From the entries below, please gather each line containing the string "Expand".

Given data

=== Section Start ===

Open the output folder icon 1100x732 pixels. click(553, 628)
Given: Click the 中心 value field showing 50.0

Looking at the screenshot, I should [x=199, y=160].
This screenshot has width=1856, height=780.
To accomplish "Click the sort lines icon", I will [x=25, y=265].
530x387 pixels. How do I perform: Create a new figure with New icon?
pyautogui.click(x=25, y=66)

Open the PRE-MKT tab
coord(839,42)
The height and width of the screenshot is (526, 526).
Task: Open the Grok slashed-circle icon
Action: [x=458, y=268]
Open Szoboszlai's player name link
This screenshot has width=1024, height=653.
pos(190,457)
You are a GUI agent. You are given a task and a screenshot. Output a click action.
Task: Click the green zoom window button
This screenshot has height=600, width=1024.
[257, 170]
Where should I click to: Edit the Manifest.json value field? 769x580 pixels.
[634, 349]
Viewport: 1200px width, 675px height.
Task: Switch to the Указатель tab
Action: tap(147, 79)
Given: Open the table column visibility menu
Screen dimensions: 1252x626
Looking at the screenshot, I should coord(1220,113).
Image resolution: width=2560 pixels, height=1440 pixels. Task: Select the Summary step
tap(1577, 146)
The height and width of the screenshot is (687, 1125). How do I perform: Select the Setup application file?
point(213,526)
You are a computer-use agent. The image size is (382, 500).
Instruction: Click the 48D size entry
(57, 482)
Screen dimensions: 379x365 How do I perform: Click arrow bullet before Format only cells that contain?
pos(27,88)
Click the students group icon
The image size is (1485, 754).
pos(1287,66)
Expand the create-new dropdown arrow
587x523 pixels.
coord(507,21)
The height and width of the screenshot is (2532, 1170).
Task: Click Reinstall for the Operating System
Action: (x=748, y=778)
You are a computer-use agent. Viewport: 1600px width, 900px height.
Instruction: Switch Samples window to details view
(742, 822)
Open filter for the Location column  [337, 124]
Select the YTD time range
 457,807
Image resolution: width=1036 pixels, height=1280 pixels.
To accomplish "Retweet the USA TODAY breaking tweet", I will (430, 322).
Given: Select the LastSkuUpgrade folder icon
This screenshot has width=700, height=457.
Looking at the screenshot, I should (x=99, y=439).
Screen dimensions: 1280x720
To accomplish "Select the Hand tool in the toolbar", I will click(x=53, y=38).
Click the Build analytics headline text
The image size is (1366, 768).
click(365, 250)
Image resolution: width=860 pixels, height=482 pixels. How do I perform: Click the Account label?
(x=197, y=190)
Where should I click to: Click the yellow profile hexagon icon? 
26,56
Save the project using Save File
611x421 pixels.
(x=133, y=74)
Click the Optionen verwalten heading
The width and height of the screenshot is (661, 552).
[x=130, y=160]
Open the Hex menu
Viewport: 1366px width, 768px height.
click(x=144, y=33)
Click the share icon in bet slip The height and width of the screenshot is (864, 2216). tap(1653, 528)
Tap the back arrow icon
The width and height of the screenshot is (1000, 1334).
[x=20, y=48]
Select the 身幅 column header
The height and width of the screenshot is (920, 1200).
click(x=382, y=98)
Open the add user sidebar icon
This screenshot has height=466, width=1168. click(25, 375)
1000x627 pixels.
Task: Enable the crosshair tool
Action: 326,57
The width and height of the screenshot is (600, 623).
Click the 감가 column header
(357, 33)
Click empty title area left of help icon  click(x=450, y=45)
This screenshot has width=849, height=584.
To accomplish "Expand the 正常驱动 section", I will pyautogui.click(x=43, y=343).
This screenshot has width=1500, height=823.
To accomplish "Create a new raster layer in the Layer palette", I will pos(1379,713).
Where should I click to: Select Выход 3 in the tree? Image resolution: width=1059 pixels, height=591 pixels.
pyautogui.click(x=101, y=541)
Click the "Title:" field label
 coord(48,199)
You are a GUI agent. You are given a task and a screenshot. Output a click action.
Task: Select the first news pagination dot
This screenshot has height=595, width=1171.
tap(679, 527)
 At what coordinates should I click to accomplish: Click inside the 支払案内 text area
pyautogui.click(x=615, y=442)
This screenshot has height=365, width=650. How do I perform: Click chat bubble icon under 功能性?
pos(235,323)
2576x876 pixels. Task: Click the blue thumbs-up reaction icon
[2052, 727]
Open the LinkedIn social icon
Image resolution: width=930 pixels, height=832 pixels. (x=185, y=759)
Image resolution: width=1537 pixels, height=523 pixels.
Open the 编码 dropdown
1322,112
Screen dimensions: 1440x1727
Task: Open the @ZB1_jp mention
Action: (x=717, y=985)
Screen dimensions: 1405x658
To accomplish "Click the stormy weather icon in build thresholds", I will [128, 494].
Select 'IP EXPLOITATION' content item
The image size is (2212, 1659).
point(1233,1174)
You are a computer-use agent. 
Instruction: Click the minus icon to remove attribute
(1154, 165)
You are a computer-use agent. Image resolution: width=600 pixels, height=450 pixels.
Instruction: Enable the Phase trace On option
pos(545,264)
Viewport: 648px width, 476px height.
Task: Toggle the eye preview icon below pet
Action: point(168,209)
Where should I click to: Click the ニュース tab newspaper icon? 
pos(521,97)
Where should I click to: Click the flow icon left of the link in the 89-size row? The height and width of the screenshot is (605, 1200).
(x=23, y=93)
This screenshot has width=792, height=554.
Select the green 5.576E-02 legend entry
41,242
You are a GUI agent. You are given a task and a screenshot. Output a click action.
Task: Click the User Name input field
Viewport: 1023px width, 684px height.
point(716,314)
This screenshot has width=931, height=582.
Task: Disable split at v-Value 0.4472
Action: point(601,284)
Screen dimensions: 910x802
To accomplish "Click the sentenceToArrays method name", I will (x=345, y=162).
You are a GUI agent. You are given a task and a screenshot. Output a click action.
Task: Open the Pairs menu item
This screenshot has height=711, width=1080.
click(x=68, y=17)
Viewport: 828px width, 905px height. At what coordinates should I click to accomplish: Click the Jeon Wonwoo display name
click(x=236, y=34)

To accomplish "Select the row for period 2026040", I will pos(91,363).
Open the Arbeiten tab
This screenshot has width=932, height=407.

=== Section End ===

Reply
Expand the create-new dropdown arrow
To accomplish "Expand the 正常驱动 section", I will pyautogui.click(x=43, y=343).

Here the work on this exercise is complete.